Pixel coordinate grounding data:
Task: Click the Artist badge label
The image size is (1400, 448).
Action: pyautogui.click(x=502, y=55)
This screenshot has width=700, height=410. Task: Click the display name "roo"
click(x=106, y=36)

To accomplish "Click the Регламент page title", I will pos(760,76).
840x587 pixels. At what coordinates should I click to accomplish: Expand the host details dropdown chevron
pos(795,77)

* * *

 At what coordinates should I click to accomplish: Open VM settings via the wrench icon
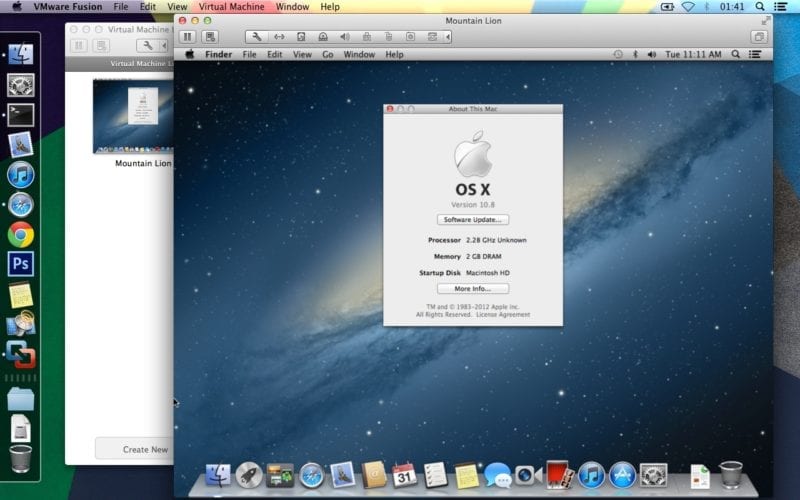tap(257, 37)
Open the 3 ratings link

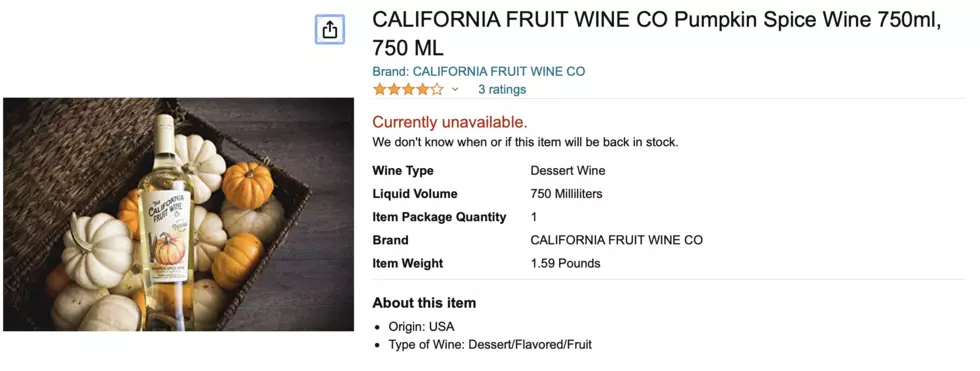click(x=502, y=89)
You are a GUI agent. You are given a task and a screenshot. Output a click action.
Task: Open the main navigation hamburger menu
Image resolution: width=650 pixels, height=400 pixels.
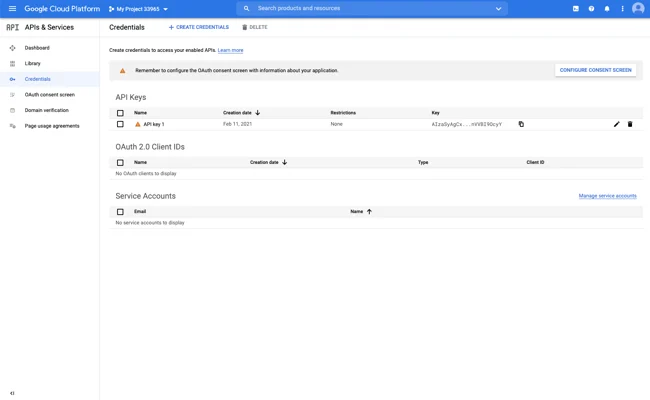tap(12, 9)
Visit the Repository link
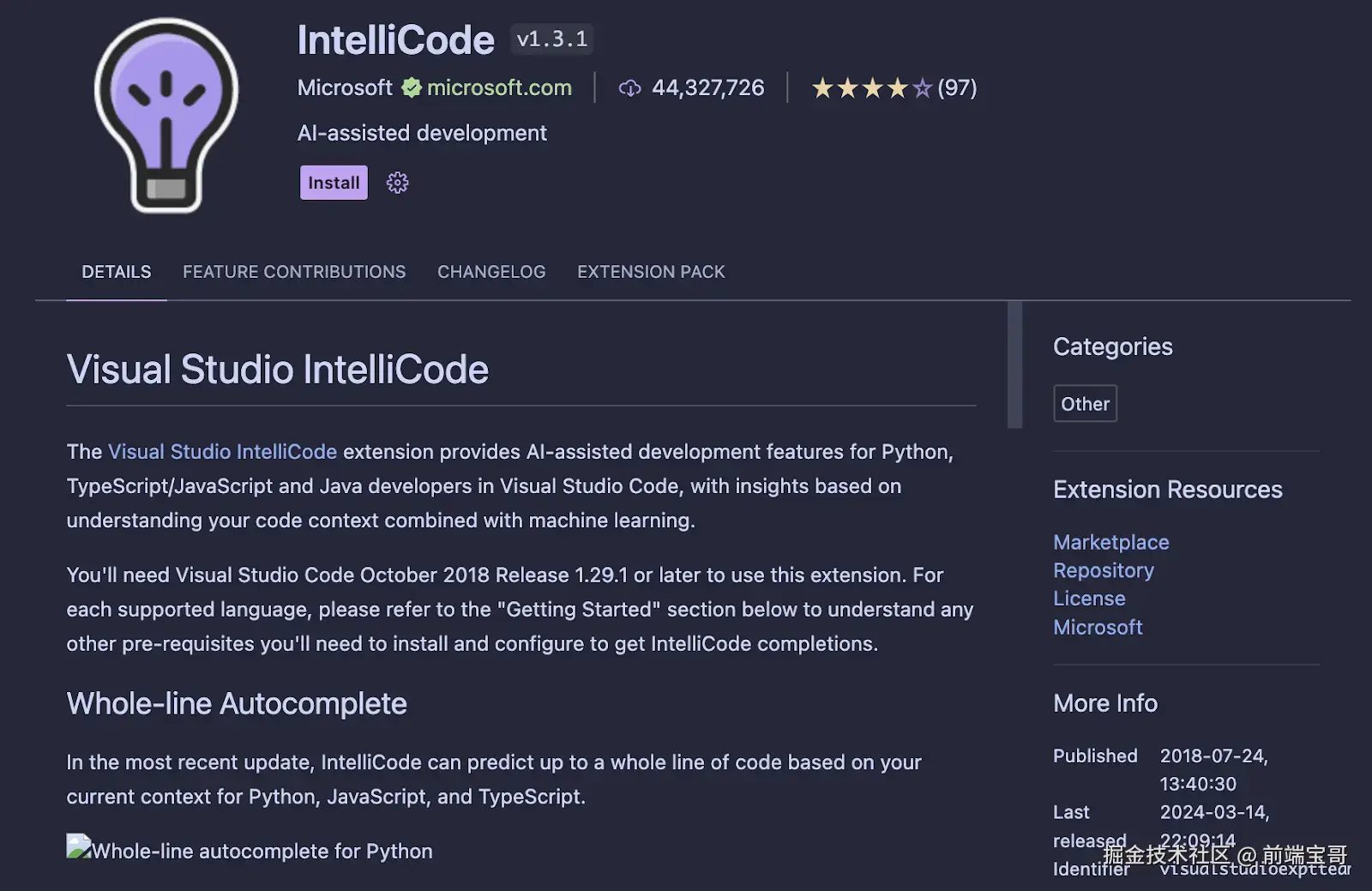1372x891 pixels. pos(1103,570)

# Problem to solve:
The data above holds the lines to copy: start at the one with "At what coordinates should I click to accomplish: Open", stop at the one with "Task: Open the main navigation hamburger menu", include both, copy them exactly without pictures, and copy nothing else.

# Answer below:
 At what coordinates should I click to accomplish: Open VM settings via the wrench icon
tap(257, 37)
Open the 3 ratings link

click(x=502, y=89)
You are a GUI agent. You are given a task and a screenshot. Output a click action.
Task: Open the main navigation hamburger menu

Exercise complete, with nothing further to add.